Would you give the entries again word for word, with no pictures in the copy?

═════ PROVIDED DATA

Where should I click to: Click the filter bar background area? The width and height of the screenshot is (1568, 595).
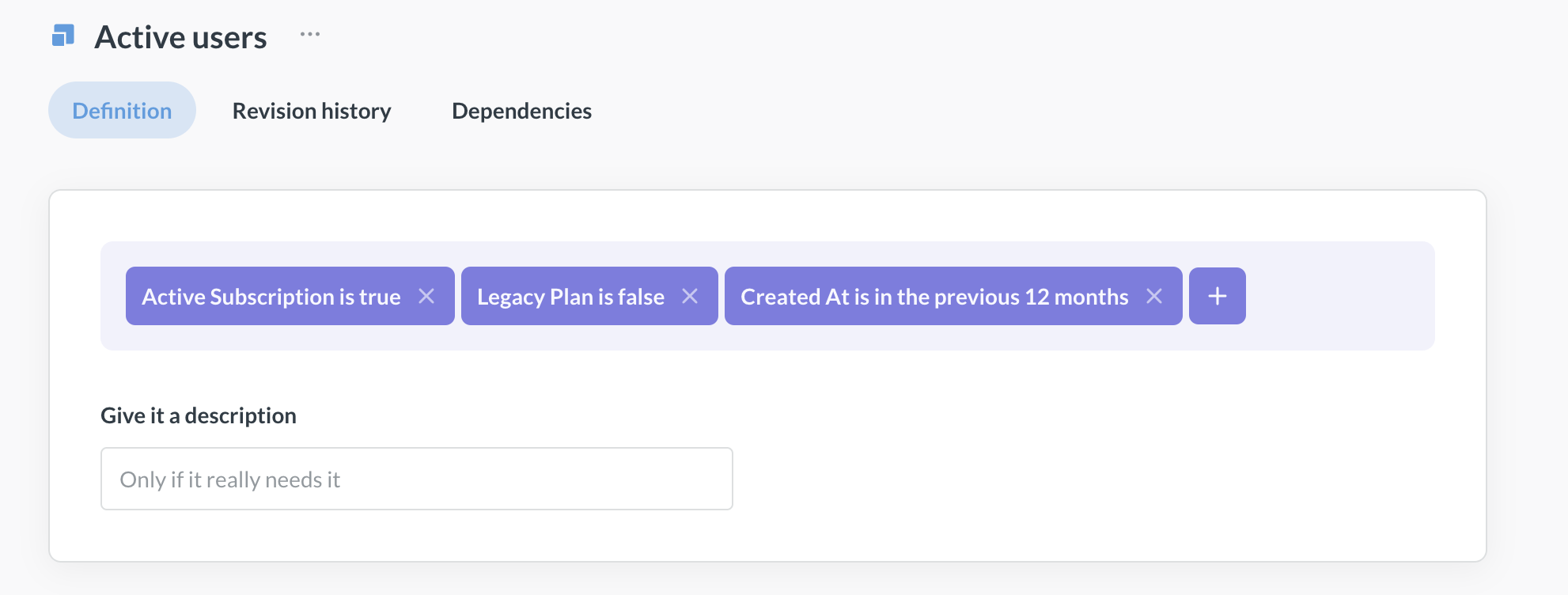click(x=1329, y=296)
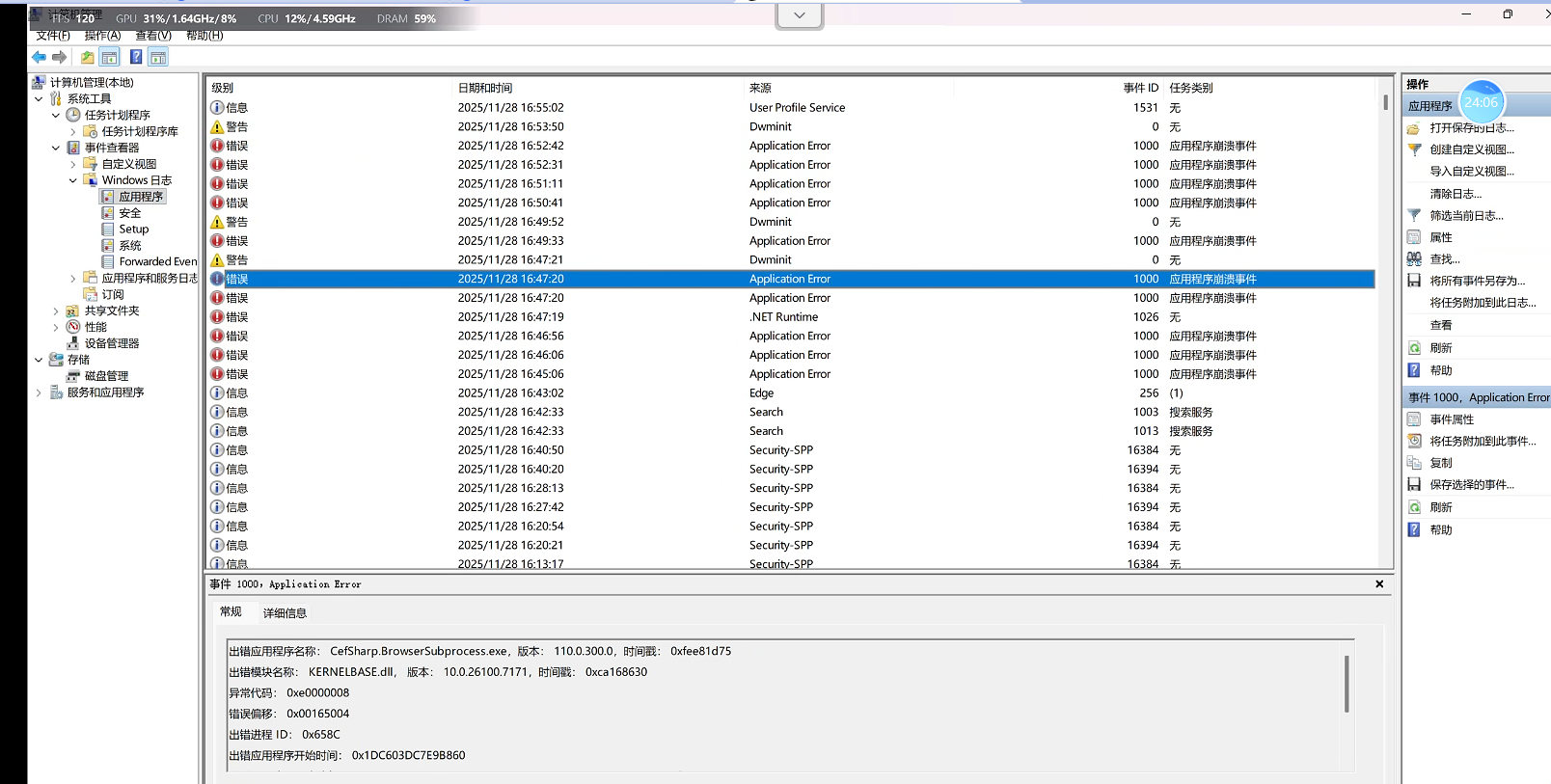This screenshot has width=1551, height=784.
Task: Expand the 共享文件夹 tree node
Action: [x=56, y=311]
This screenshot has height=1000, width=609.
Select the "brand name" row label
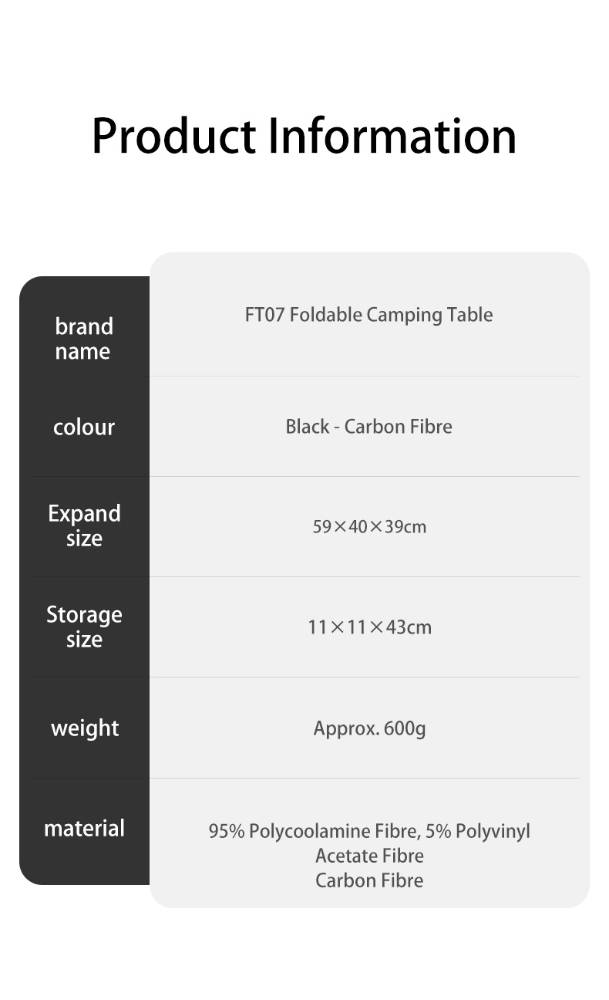[x=84, y=339]
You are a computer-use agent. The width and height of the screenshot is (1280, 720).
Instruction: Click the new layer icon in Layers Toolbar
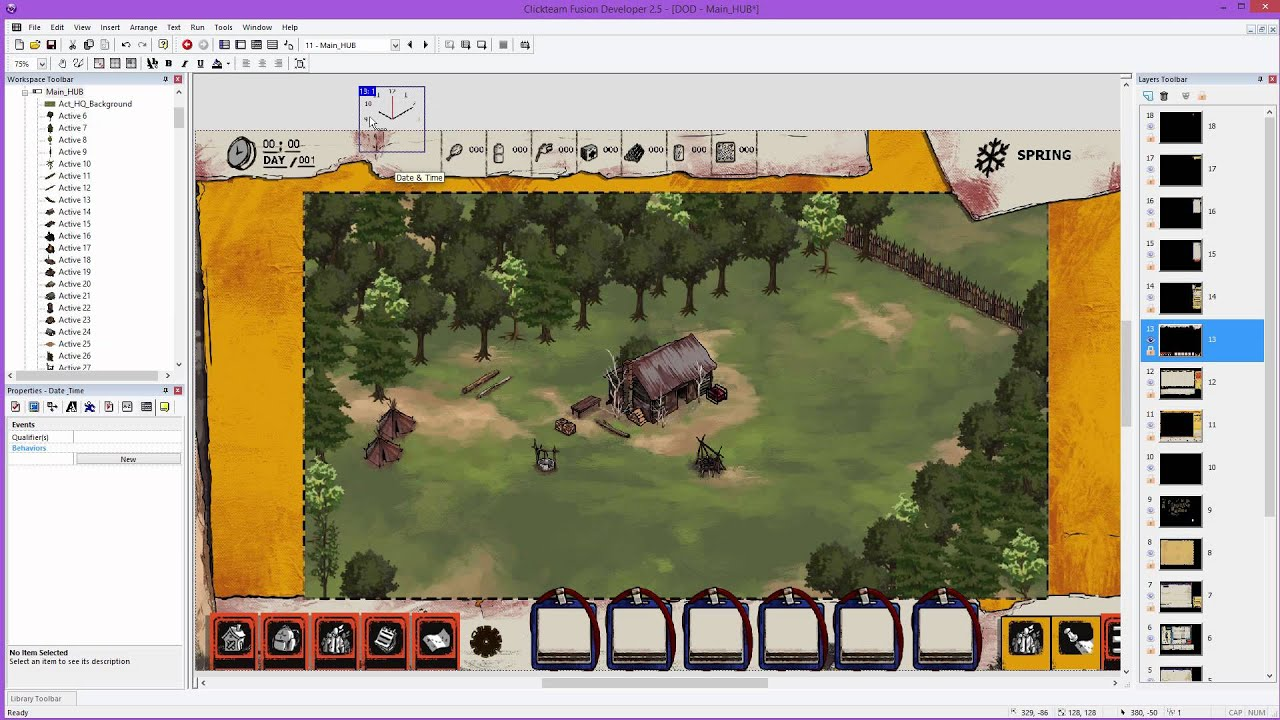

══════════

• **SOLVED PROBLEM**
Where should I click to: Click the filter bar background area? The width and height of the screenshot is (1568, 595).
click(x=1329, y=296)
This screenshot has width=1551, height=784.
Task: Expand the 共享文件夹 tree node
Action: [x=56, y=311]
This screenshot has height=1000, width=609.
Select the "brand name" row label
[x=84, y=339]
You are a computer-use agent. The width and height of the screenshot is (1280, 720).
Instruction: Click the new layer icon in Layers Toolbar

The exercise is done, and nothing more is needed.